NCPA - National Center for Policy Analysis

Vermont' Drove Out Private Insurers

April 29, 2004

Health insurance mandates in Vermont have driven many private insurers out of the market, forced many more people into Medicaid, and raised insurance premiums, according to the Heartland Institute.

In 1991 and 1992, then-Vermont governor Howard Dean pushed through legislation requiring guaranteed issue and community rating of private health insurance policies in small group an individual markets. In other words, private insurers could no longer charge policyholder based on their age and perceived risk. As a result:

  • Many private insurers have left the state's market; the percentage of the state's uninsured has risen from 9.5 to 9.7 percent.
  • Twenty percent of Vermont's population under the age of 65 is now covered by Medicaid, the second largest percentage in the country (Tennessee ranks first).
  • A private family health insurance policy with a $1,000 deductible now costs a staggering $543 per month in Vermont, compared with to $190 in Pennsylvania and $230 in Connecticut.

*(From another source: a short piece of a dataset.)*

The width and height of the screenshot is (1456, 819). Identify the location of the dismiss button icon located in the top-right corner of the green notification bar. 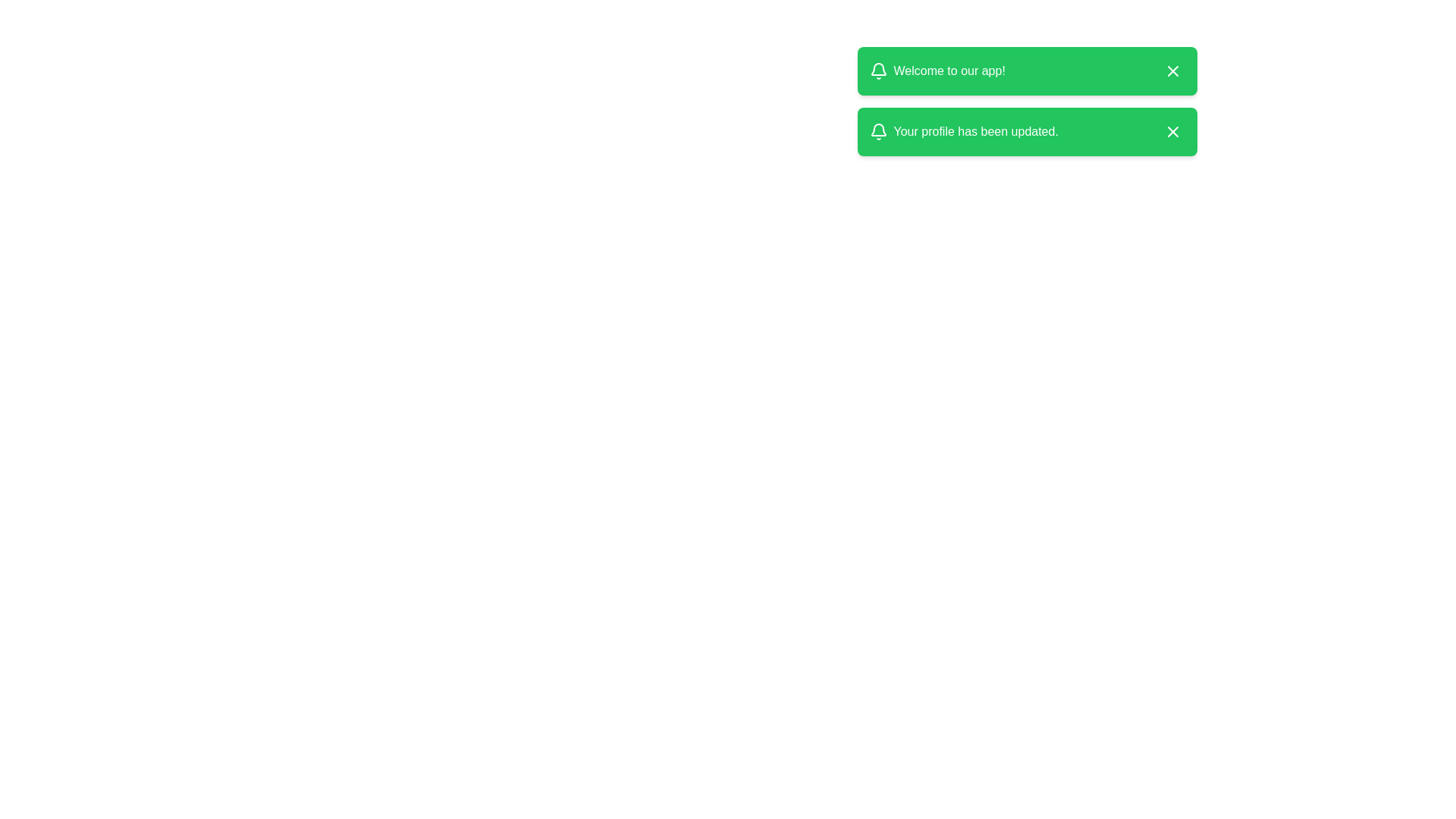
(1172, 71).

The rise in premiums has prompted many younger individuals to drop their private health insurance coverage, and the state has urged parents to drop private coverage for their children and enroll them in the state program. Hence, the cost of Medicaid for Vermont has risen from $86.7 million to $263.5 million, with federal taxpayers picking up about $458 million of the cost.

Current governor Jim Douglas estimates that if no reforms are taken the state will incur a Medicaid deficit of about $245 million by 2009, even if no new patients are added to the state's plan.